WHO member states began work on a Pandemic Agreement in December 2021. The current timeline envisages a final version to be considered by the May 2024 World Health Assembly.1 The publicly available version of the Pandemic Agreement at the time of writing comprises 36 articles under three separate chapters (Bureau’s Text, A/INB/7/3, 30 Oct 2023).1
Chapter 1 provides general scene setting describes objectives, and highlights key terms. While the concept of equity is still somewhat implicit and would benefit from further articulation,2 overall, there seems to be a latent understanding that inequity obtains when there are unfair differences in health outcomes and opportunities within and across countries. Correspondingly, ‘[e]quity is at the centre of pandemic prevention, preparedness, response, both at the national level within States and at the international level between States. It requires, inter alia, specific measures to protect persons in vulnerable situations’.1 Chapter 3 addresses procedural issues, such as the establishment and rules of interactions of different types of advisory committees. Chapter 2 is titled ‘The world together equitably: Achieving equity in, for and through pandemic prevention, preparedness and response’1 and comprises 17 Articles.

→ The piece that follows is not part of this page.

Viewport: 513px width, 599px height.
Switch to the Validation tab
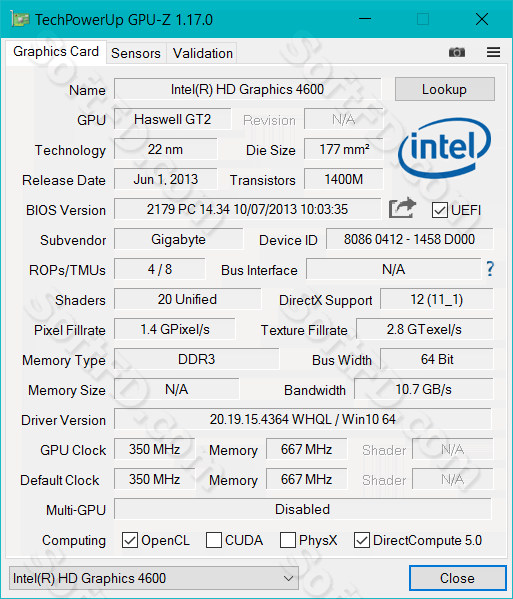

True to the nature of the type of document, the majority of articles—but not all—are somewhat general. For example, without providing further details on any ‘how-to’ aspects, Article 8 would establish periodic multicountry or regional multisectoral tabletop exercises; Article 9 asks states to increase clinical trial capacity and strengthen clinical trial policy frameworks; and Article 15 urges the development of national strategies for managing liability risks. In some cases, more concrete guidance is offered. In an overarching way, the Pandemic Agreement highlights the conceptual One Health approach, ruling out overly myopic anthropocentric angles. To facilitate benefit sharing, Article 12 would establish a new WHO Pathogen Access and Benefit-Sharing System, and Article 13 might create a WHO Global Pandemic Supply Chain and Logistics Network.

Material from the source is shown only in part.